4. The system of claim 2, wherein the remote agent is configured to provide scene specifications to two or more local agents.

5. The system of claim 1, wherein at least one behavior record comprises a step.

6. The system of claim 5, wherein the step has a guard.

7. The system of claim 6, wherein the guard is associated with the step by the scene planner module during assembly of the scene specification record.

8. The system of claim 7, wherein the scene planner module associates the guard with the step based on the presence of one or more other steps in the scene specification record.

9. The system of claim 7, wherein the scene planner module associates the guard with the step based information perceived by the character.

10. The system of claim 1 further comprising a character embodiment for embodying the social robotic character and performing the one or more behaviors specified by the one or more behavior records.

11. The system of claim 10, wherein the character embodiment is a physical robotic character.

12. The system of claim 10, wherein the character embodiment is a virtual robotic character.

13. The system of claim 10, wherein the scene planner module is configured to generate a new scene specification record every 10 to 100 seconds.

14. The system of claim 1, wherein the scene execution module processes each of the one or more behavior records in serial using for a limited amount of time.

15. The system of claim 14, wherein the scene execution module processes all of the one or more behavior records once in less than 200 milliseconds.

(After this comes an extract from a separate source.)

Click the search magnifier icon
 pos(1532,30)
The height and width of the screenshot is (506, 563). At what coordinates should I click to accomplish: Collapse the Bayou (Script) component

16. The system of claim 1, wherein the scene planner module is configured to access a database comprises templates of behavior records when assembling the scene specification record.

17. The system of claim 1, wherein the scene planner module is configured to access information related to the processing of previously generated scene specification record when assembling the scene specification record.

18. A method for controlling the behavior of a social robotic character, the method comprising the steps of:

assembling a scene specification record comprising one or more behavior records;

processing the scene specification record to generate an output; and

causing the social robotic character to perform one or more behaviors specified by the one or more behavior records based on the output.

19. A non-transitory computer readable storage medium having stored thereon machine readable instructions for controlling the behavior of a social robotic character, the non-transitory computer readable storage medium comprising:

instructions for assembling a scene specification record comprising one or more behavior records;

instructions for processing the scene specification record to generate an output; and

instructions for causing the social robotic character to perform one or more behaviors specified by the one or more behavior records based on the output.